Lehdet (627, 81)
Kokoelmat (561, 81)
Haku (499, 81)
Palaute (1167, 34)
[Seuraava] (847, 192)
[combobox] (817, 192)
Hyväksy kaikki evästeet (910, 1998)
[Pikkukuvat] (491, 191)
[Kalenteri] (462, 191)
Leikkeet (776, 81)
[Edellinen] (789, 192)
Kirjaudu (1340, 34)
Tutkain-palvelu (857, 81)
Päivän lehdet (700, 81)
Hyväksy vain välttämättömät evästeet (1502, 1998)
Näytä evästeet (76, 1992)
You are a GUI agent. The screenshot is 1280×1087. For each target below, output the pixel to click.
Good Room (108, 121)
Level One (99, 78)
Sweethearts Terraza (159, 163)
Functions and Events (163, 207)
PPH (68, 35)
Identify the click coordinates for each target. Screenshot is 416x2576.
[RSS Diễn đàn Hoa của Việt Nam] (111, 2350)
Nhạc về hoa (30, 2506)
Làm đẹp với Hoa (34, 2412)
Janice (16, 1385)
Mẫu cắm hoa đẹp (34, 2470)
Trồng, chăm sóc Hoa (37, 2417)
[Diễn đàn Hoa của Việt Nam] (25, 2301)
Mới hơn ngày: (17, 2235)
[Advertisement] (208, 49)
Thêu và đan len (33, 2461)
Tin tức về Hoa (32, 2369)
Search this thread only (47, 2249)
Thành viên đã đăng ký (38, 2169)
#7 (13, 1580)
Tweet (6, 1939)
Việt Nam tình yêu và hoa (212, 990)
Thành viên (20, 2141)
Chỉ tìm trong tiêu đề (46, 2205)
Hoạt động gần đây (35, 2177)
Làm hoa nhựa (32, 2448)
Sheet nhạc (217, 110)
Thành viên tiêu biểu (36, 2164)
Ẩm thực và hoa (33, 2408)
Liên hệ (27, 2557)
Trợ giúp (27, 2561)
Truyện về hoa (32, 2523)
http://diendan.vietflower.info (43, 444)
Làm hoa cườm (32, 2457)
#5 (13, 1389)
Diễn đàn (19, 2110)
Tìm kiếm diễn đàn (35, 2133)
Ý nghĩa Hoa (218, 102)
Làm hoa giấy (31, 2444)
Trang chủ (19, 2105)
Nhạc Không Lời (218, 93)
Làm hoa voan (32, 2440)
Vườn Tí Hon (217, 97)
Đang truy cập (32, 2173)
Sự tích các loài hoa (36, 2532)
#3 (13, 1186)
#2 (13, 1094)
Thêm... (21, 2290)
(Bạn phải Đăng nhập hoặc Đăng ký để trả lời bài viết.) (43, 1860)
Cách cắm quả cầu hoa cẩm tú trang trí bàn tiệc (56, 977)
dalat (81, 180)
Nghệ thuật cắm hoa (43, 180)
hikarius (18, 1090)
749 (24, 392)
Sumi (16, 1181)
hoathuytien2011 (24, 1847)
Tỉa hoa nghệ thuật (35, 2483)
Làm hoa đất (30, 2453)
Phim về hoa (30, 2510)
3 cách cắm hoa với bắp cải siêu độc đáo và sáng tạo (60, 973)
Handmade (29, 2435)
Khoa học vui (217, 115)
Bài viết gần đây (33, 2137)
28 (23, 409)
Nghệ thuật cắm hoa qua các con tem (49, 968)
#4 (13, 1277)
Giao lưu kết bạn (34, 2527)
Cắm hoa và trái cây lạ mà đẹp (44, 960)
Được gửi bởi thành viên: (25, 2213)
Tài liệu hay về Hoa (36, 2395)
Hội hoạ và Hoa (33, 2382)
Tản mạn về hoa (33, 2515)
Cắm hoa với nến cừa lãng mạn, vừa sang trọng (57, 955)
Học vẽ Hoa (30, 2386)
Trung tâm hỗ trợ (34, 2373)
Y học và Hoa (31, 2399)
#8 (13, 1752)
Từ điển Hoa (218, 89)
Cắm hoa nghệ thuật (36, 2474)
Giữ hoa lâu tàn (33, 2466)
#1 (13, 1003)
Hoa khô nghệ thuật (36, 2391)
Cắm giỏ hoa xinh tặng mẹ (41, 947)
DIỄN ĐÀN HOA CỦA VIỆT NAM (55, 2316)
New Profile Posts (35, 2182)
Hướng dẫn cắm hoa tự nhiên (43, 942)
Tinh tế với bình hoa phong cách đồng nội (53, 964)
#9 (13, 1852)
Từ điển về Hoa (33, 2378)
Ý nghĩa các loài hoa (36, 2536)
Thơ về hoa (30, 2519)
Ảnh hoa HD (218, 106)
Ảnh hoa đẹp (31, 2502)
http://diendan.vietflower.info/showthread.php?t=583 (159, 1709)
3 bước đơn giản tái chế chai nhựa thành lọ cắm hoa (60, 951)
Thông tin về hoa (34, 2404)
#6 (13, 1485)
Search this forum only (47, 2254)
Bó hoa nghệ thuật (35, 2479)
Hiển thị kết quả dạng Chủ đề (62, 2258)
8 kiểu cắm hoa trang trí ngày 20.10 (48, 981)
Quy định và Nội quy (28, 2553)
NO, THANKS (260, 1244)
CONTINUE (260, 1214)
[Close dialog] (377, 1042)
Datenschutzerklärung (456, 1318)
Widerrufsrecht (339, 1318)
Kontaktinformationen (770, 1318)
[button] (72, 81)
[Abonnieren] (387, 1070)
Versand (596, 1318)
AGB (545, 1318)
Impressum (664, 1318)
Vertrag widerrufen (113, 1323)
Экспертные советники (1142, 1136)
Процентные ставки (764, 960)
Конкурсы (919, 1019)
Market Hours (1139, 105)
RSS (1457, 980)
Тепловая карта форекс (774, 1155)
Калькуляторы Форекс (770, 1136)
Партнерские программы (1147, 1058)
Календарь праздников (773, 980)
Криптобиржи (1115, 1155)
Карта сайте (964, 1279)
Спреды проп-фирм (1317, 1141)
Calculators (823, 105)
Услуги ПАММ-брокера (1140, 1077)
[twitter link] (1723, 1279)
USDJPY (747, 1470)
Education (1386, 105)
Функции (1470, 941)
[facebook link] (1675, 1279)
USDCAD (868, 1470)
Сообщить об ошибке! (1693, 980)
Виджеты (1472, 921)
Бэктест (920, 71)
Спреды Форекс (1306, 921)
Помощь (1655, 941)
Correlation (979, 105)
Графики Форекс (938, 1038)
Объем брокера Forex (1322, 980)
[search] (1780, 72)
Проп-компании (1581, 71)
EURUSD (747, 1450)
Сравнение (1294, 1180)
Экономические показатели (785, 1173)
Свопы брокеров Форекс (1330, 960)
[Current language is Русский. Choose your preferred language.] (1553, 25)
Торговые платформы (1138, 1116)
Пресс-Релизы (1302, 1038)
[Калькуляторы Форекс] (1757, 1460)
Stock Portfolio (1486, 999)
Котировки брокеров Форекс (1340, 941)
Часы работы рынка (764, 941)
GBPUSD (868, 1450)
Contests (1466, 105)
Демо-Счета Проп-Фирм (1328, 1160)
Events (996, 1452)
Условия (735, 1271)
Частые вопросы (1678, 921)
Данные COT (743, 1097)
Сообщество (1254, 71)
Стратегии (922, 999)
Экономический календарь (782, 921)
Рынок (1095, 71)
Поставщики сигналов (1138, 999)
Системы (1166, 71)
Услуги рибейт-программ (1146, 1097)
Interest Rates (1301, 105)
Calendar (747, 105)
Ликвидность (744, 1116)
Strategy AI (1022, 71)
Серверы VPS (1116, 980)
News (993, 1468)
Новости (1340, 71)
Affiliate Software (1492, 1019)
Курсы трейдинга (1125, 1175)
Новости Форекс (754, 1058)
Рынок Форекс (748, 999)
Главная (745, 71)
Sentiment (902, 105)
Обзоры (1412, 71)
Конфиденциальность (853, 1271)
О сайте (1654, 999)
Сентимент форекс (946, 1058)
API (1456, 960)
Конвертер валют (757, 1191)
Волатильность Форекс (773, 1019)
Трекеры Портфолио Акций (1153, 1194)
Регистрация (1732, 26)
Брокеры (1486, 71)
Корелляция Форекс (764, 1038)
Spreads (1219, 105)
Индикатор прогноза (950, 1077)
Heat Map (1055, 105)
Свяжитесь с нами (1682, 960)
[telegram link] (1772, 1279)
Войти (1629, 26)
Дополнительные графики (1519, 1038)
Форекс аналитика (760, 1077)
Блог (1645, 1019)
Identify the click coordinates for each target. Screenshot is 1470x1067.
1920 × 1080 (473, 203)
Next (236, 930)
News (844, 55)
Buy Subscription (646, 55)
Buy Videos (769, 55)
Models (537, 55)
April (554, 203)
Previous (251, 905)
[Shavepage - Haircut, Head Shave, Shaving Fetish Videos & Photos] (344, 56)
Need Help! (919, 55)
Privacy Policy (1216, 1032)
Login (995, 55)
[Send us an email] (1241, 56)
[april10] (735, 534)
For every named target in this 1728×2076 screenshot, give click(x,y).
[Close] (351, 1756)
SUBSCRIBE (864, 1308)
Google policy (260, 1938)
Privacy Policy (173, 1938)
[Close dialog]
|---|
## [Work to be completed]
Everything from the line with "Search this thread only (47, 2249)" through the line with "Làm hoa nhựa (32, 2448)" should be written out exactly as it appears above, end lines included, and nothing outside that range.

## [Task response]
Search this thread only (47, 2249)
Thành viên đã đăng ký (38, 2169)
#7 (13, 1580)
Tweet (6, 1939)
Việt Nam tình yêu và hoa (212, 990)
Thành viên (20, 2141)
Chỉ tìm trong tiêu đề (46, 2205)
Hoạt động gần đây (35, 2177)
Làm hoa nhựa (32, 2448)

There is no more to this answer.